In particular, from that moment on, three events are recalled: 2003, 2014, 2019. The first Chinese step to expand its legal boundaries is in 2003, when Governor Tung proposes to apply the anti-subversion law: Beijing attempts to homologate the entire political, economic and social system starting from limiting freedom of speech and of manifestation. The growing fear in the population leads to a mass protest on July 1st, in which more than 500,000 people take part. The Hong Kong government splits and fails to reach legal numbers to propose the law. For the first time a movement of popular protests makes Beijing change its mind. In September 2014, a group of activists begin a protest against the proposed electoral law of the Standing Committee of the National People’s Assembly. The movement, called “Occupy Central”, calls for completely democratic elections while the proposal from Beijing is clearly a form of controlled and guided democracy. This system provides that after the elections the winner must be approved by the central government of Beijing before being officially appointed; the government ends up giving rise to protests that last without breaks for 79 days.  On the 18th of June , 2015,Hong Kong local parliament rejected the original reform plan. In April 2019 the three leaders of “Occupy Central” and six other people are sentenced for “conspiracy and incitement to commit disturbance to public order”. The judge decides that the defendants can’t  claim the laws on freedom of speech and neither demonstrate in the former British colony and applies the most severe Civil Law. Hence he proposes to extradite the defendants and execute them according to the Chinese system. 

There is a main aspect emerging form what is described above : the population tries to oppose the coercive power of the government fighting for freedom. It has happened other times in the last century of history, particularly in the satellite countries of the Soviet Union: men and women expressing their dissent against communist power have been defined as dissidents. Although these men were mostly writers, intellectuals  and actors, their actions have been considered very dangerous: one of them was Bukovskij, a poet and writer, who said: “I don’t want to break down the system, I want you to let me live”. We are talking about  groups of people reading poems in squares, lay people and people from different social backgrounds who could not silence a cry of freedom in them. Opposition was therefore not born from wanting to subvert power but it came from a peaceful instance of freedom which is on the verge of compromising the existing system anyway. A question arises spontaneously: so what did these “dissidents” want? What was their goal? 

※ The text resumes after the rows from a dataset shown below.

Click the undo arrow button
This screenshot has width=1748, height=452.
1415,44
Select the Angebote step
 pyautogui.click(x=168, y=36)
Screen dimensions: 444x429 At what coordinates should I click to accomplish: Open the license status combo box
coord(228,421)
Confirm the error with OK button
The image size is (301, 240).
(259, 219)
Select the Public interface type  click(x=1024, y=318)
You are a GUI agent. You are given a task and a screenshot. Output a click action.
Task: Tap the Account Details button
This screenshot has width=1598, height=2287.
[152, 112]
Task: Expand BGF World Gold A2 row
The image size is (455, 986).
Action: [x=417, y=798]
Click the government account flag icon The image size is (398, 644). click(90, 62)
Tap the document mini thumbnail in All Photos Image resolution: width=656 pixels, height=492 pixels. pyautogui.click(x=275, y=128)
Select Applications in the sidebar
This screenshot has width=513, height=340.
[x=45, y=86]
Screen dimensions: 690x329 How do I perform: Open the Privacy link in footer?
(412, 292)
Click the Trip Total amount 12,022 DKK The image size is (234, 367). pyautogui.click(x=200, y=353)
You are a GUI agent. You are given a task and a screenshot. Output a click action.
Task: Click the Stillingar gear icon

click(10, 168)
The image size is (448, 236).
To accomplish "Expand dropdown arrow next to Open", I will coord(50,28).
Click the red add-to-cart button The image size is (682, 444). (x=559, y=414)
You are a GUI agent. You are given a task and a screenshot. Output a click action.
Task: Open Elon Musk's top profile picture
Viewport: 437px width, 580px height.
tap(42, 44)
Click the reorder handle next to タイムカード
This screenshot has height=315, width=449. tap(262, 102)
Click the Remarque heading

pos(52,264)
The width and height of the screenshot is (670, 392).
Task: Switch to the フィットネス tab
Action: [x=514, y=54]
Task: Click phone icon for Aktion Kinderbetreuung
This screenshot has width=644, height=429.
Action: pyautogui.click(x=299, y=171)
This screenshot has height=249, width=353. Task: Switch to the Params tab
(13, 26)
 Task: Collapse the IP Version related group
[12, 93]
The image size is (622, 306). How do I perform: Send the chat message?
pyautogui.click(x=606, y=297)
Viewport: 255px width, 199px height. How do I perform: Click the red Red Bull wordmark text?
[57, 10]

It is striking how even a single man, alone, when longing for freedom  has the courage to move according to what he really feels. This drives to a change and arises strong feelings such as hope, decision and friendship. The first problem becomes then not to overturn the system but first of all to move towards what feels more real, right, beautiful and good and which can start with the public reading of a poem arriving to the point of putting one’s life at risk in front of tanks. Significant in this context is a statement by Don Luigi Giussani: “the forces that move history are the same as those that move the heart of man”. In fact, paradoxically, a man who has this awareness of his life is more shaking  and  dangerous for those in power rather than another wielding  a gun. In conclusion, it is not granted that what will cause a change is an immediate outcome but it would not be adequate to speak of it as an event enclosed within the geographical boundaries of the protest. As a matter of fact, the first result, even if it may seem small, is the birth of trust and hope in us  as other people are also vigilant towards forms of power that continually arise, and that their fire ignites our desire not to be quiet in the “peace” of our days.

“What we do in life echoes in eternity”.